I swear that ice cream can talk.
You might think I'm crazy, but I heard it plain as the nose on my face.
It was calling to me from the freezer. Just so you know, french Vanilla has a silky, smooth, buttery, french voice. It whispered to me from across the room as I sat on the couch, nails digging into the palms of my hands, trying hard to concentrate on anything ... ANYTHING ... other than the call of the sweet creamy goodness.
Turns out macaroni can talk too. The mac that my mom creates has five different kinds of cheese, hotdogs, and other goodies baked into it and it's voice is rich, booming, and thunderous.

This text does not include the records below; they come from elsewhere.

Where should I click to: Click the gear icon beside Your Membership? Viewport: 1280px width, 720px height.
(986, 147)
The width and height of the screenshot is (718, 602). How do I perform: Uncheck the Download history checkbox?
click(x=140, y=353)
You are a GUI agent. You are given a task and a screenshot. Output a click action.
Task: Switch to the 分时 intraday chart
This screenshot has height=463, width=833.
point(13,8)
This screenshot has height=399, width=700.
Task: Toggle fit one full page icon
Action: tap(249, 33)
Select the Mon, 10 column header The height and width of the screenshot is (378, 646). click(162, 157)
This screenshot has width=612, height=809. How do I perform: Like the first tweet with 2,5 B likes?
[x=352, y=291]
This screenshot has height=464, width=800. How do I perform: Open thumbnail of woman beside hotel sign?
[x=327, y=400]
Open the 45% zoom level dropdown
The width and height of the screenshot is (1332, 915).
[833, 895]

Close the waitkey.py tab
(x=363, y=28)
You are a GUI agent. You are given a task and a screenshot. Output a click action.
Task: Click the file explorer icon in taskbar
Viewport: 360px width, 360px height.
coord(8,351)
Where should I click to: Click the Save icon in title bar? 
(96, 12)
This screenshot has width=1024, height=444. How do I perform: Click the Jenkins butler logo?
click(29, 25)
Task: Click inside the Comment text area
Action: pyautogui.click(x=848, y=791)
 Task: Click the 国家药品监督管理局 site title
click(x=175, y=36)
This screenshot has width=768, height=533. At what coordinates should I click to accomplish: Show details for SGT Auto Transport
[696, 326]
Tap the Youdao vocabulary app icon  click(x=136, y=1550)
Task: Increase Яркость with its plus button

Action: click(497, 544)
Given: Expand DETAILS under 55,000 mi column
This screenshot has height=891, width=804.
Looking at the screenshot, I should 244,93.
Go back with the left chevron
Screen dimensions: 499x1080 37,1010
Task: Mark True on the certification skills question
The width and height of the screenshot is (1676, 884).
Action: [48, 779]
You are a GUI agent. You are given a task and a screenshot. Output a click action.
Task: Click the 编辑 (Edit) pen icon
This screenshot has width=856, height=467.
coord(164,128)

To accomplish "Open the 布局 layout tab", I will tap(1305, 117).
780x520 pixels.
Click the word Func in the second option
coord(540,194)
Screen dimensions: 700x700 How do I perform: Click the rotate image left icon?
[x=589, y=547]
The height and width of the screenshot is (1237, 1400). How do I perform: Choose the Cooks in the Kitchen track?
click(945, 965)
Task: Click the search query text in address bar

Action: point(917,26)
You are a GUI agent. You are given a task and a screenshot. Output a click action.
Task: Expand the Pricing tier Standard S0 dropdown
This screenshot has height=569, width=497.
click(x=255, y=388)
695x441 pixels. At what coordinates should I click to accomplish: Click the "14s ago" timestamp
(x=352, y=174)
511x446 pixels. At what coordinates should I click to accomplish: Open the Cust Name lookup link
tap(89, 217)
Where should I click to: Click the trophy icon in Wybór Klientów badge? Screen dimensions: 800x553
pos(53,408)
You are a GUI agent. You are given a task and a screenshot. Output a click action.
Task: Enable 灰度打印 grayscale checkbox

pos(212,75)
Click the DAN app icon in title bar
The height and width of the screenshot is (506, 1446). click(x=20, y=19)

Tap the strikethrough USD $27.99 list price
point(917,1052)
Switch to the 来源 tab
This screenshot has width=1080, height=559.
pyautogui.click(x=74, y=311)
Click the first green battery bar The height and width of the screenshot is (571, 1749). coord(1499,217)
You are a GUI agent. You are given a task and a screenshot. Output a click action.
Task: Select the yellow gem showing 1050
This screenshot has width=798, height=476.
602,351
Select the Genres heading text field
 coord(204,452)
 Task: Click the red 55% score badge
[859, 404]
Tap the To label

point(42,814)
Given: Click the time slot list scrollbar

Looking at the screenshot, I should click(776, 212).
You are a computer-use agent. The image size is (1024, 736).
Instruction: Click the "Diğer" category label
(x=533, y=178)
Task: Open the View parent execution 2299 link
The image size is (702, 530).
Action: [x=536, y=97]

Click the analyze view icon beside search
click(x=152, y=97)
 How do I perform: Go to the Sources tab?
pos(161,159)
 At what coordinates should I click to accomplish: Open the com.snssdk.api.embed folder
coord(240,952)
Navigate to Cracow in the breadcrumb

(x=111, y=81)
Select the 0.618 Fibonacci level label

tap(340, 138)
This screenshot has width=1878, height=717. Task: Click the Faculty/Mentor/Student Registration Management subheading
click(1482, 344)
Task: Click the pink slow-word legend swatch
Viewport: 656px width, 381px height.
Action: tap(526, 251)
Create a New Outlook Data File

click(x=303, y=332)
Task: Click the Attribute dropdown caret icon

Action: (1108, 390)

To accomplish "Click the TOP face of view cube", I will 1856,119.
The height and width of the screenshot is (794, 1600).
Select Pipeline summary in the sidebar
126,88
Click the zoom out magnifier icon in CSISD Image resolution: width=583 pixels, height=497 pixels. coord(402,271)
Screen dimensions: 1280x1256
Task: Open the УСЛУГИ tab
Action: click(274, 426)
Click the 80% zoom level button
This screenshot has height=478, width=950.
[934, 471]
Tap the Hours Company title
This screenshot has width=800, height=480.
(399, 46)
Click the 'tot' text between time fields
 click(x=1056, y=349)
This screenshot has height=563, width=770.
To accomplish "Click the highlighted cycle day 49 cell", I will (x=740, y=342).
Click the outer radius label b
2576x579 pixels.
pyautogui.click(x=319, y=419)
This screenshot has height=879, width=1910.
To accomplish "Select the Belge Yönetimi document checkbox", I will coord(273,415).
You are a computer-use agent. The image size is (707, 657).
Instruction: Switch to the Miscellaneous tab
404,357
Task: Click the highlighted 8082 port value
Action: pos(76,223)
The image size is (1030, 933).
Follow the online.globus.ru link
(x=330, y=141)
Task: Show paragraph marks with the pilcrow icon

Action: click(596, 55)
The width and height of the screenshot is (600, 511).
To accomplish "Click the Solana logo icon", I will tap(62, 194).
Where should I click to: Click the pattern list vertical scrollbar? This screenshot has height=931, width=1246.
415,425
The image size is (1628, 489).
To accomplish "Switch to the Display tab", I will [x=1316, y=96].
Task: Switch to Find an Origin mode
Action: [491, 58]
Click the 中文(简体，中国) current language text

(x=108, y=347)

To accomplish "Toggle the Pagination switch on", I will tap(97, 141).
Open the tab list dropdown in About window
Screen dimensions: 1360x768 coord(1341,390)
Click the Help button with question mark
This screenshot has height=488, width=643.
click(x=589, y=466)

Chocolate chip cookies have a childlike voice that twirls, and laughs, and beckons with fervent playfulness.
Wine sounds like a high society lady that turns her nose up at the person that refuses to indulge.
I've heard this all first hand while visiting my parents house on Friday evening.
As I was sitting there trying to concentrate on a rerun of WifeSwap, I kept hearing these foods daring me to enjoy just a couple small, itsy-bitsy, teeny-weeny bites and sips. Just a small indulgence. Just a few short seconds of bliss.
"There aren't even enough calories to count in one little, tiny, delicious bite," the ice cream oozed.
"Oh please, no one will ever know if you don't ever tell them," the wine prattled.
"GETTING OFF YOUR BUTT AND WALKING TO THE FRIDGE WILL BURN CALORIES SO GET OFF YOUR BUTT AND GET OVER HERE!" the mac & cheese shouted, jolting me a little.
Then came the playful laughter of the chocolate chip cookies. The laughter skipped across the room, bounced over the walls, and landed squarely in my lap with a buoyant bounce.
"Please treat yourself with a cookie. Please? Please?" The cookies were fervent, insistent, and questioning like a child asking for a new toy while in the store.
I was overwhelmed. I was not far enough along in my diet plan to be faced with such convincing subjects. And I was facing them alone.
I contemplated stuffing cotton balls in my ears but decided against that as I would need to pass the fridge to get to the cotton balls. Bad idea to be that close to the source of my temptation.
Perhaps if I went for a walk ... well ... maybe not given the hour.
Ok, how about a drive? Hmm... probably not a good idea to leave Beverly (my grandma) home alone.
So the only thing left to do was to suffer through the calls and hope that I was strong enough to resist their discourse.
Turns out when ignored, ice cream actually screams, chocolate chip cookies throw tantrums, mac and cheese tosses insults, and wine gets manipulative.
The funny thing is that the longer this went on, the less interested I became in the activity.
I ate my nonfat blueberry yogurt, downed 192 quarts of water (64 ounce jug filled many many times) and with each bite and sip heard the voices get a little fainter until, upon my 194th ounce of water, they were silenced completely.
I was so proud of my ability to resist that I didn't even care that I had get up to pee every 15 minutes through the rest of the night. A simple walk to the bathroom was an opportunity to be proud of myself for standing firm against the calls of temptation.
So take that ice cream! Go bother someone else mac and cheese! I don't wanna play anymore cookies! And wine, turns out you're the one that's no good!
I was a better person because I fought the battle and won. At least for that one night.
What are your triggers? What foods are you making a decision (and cutting yourself off from any other possibility) not to indulge in?